What makes this collection with Billabong special?
As I mentioned before, mood of loneliness. These are coming from my past 13 years experience of living overseas and how I have adapted to somewhere I never knew before. I think surfing is a solo practice and releasing yourself somehow and that’s what I like about surfing even though I like to surf with my mates too. I have been transforming these experiences into pieces of art and that's something that I think makes my artwork more unique. I was really glad to work on this stuff with Billabong as they gave me complete creative freedom. The fact that they made this come to life is special to me and hopefully the clothing will be liked by audiences too.

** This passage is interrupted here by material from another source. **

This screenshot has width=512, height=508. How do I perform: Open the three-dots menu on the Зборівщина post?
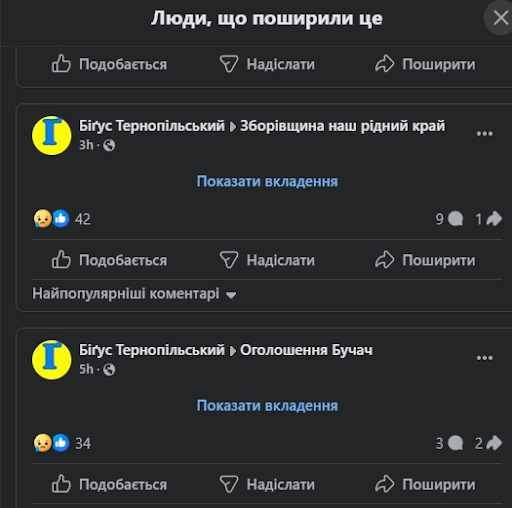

What’s your favorite piece from your collection?
I think the one skeleton sits on the beach by himself [the Vagabond Tee]. It represents myself in illustration and is a key graphic of the collection.
If you had to describe your art in one word, what would it be?
Line work. (sorry, 2 words)
What’s inspiring you at the moment?
Apart from checking out what my favourite artists and illustrators work on, studying English again is inspiring me a lot these days (I am originally from Japan). I have collected bunch of Aussie slang and expressions from conversation with my friends and I'm thinking of making my own English book with my illustrations. Visualising these words is sometime difficult but it's a fun exercise for me and it is inspiring and motivating me to work on new personal stuff.
If you were stuck on a desert island, what’s the one thing you would want to have with you and why?
A case of Stone Wood beer, a craft beer from Byron Bay and my long time favourite beer. At least it’d release me from thirst for a bit.
Your bio also mentions that you were born in Japan and spent a decade in Australia – can you tell us about how each of those places have influenced your art and the connection you have to each place?
I was born and grew up in Japan. I was that kid who loved manga comic so much and always doodled characters on my notebook. And I moved to Sydney when I was 18, where I met surfing and coastal culture. When I started drawing again here, it was really natural for me to draw stuff with a clean outline which is one of basic techniques of drawing Japanese manga comics. Through life in Australia, I have been drawing bunch of different objects, concepts and messages which are influenced by my experience of living overseas. But they are based on the way of execution I have been building through my background, Japanese visual culture, I believe. Now I try to let myself be free for any experiences & opportunities happening in Australia, as well as try to respect, re-learn and consider my background and what I connect with my home, the country of the Rising Sun.